Here's a couple thoughts along these lines that takes both Carol's ideas and Dr. Green's to the next level. If CinfoTracker's evidence-based prompts and reminders are useful during the patient visit, what about using Web 2.0 technologies to extend evidence-based medicine to patients in the context of their own day-to-day lives?
- A personal patient portal that delivers individually tailored prompts and reminders based on the patient's health record and personal preferences. It can provide links to whatever kinds of detail the patient wants and can handle - from mostly visual presentation of suggestions, to consumer-oriented detailed health literature, to the underlying references in the corpus of medical research publications available freely online through PubMed and other similar portals.
- An RSS-based push system that delivers appropriately timed reminders to the patient's cell phone or PDA. Or, since many of the patients most in need are low-tech, they can be delivered by outbound IVR to the patient's home phone, or through automatically generated snail-mail pieces. For homebound low-tech patients dependent on community- or HMO-provided home health resources, the prompts could be delivered to the patient's direct caregivers by any of the same means already described.
These are just some of the possibilities. I'm sure there are more. But I gotta go - it's near the end of the term and my Social Networking term project beckons.











Hi:
I enjoyed this post (and Carol's) on the important subject of how blogs can further the practice of evidence-based medicine. I wanted to let you know (at the risk of sounding self-promotional) that I talk about this issue quite a bit in my recently-published report on healthcare blogs: "The Emerging Healthcare Blogosphere: What Is It & Why Does It Matter?" Given your focus on these issues I thought that you might find it interesting and helpful.

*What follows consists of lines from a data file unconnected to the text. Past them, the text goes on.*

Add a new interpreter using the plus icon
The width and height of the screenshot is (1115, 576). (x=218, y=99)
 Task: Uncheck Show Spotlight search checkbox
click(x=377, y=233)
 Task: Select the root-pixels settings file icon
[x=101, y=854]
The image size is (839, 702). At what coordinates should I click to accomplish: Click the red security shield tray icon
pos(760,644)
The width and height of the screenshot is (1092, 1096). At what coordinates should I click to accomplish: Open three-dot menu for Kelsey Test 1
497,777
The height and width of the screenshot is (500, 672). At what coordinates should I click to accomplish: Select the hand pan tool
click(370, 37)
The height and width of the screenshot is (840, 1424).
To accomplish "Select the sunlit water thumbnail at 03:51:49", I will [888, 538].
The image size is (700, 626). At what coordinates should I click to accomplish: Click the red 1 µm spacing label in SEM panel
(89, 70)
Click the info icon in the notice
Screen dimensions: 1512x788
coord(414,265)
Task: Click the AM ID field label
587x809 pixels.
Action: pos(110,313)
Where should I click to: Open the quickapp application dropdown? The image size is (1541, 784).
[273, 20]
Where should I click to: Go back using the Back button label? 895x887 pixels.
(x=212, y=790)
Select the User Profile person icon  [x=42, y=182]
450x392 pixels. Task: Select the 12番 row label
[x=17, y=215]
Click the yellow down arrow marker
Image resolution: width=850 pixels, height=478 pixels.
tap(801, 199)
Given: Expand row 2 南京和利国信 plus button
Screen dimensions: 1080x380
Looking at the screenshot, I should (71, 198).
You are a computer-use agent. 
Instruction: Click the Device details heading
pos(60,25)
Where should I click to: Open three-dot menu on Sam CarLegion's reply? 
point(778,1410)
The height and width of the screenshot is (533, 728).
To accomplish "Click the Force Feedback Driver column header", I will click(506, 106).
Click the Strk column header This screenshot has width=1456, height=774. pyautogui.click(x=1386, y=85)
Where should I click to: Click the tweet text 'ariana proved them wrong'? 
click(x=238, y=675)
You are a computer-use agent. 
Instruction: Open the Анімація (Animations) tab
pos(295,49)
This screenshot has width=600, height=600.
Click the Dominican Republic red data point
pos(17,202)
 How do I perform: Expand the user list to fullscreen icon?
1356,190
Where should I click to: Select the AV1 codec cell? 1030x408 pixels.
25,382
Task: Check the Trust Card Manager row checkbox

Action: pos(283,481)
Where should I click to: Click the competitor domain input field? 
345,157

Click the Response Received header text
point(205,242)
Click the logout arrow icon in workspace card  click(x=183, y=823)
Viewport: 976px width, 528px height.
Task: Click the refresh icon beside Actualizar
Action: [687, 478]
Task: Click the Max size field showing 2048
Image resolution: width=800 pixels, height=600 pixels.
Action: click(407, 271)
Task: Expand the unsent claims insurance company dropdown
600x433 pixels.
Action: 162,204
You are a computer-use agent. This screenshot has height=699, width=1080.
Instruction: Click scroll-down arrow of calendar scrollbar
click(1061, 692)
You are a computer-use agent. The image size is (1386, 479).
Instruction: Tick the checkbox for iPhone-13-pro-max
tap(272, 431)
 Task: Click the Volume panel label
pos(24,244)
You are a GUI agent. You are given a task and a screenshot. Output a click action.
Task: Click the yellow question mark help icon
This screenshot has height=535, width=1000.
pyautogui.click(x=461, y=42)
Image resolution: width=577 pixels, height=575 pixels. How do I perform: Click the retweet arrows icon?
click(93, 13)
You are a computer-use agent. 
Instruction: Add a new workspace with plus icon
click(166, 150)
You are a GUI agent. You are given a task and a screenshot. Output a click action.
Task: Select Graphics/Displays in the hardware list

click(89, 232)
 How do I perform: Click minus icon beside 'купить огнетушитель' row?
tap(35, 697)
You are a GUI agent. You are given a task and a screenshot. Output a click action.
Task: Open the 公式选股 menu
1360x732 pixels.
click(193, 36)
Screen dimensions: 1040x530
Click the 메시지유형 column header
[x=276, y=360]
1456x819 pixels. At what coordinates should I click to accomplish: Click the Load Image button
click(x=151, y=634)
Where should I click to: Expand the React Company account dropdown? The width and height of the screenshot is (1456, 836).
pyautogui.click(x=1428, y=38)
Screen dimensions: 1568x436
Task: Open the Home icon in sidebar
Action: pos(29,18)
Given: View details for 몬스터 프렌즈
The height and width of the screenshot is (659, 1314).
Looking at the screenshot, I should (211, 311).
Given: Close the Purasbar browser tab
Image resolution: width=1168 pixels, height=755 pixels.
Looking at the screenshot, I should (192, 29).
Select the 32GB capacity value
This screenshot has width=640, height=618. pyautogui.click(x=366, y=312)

Thanks for furthering the dialogue about this important topic.
Best,
Fard Johnmar
Posted by: Fard Johnmar | April 09, 2006 at 09:52 AM
Comments with a self-promotional aspect are welcome as long as they contribute to the fund of knowledge. I actually saw your post when it first came out and would have referenced it in my post had I remembered it. I'll edit and put in a reference right now. Best of luck with your publishing endeavor; I'm hoping in the near future to publish a nuts-and-bolts how-to guide for getting started in business blogging with a focus on healthcare professionals and practices, and will want to be "self-promotional" myself someday soon.
Posted by: Hunscher | April 09, 2006 at 01:32 PM
Hi Dale,
This tag-team approach is what blogging is all about. I'm quite flattered that you think about my posts and do a great job expanding on the notions in practical ways. I love the collaboration in all of this and it is so exciting to dream for the future.
Posted by: Carol Kirshner | April 10, 2006 at 07:55 AM
Dale:
Thanks for mentioning the report and for welcoming my quote. Are you particpating in the "Blogposium" by any chance? If you don't know what that is, please check out HealthNex. It might be a great opportunity for you to further discussion and knowledge about this issue.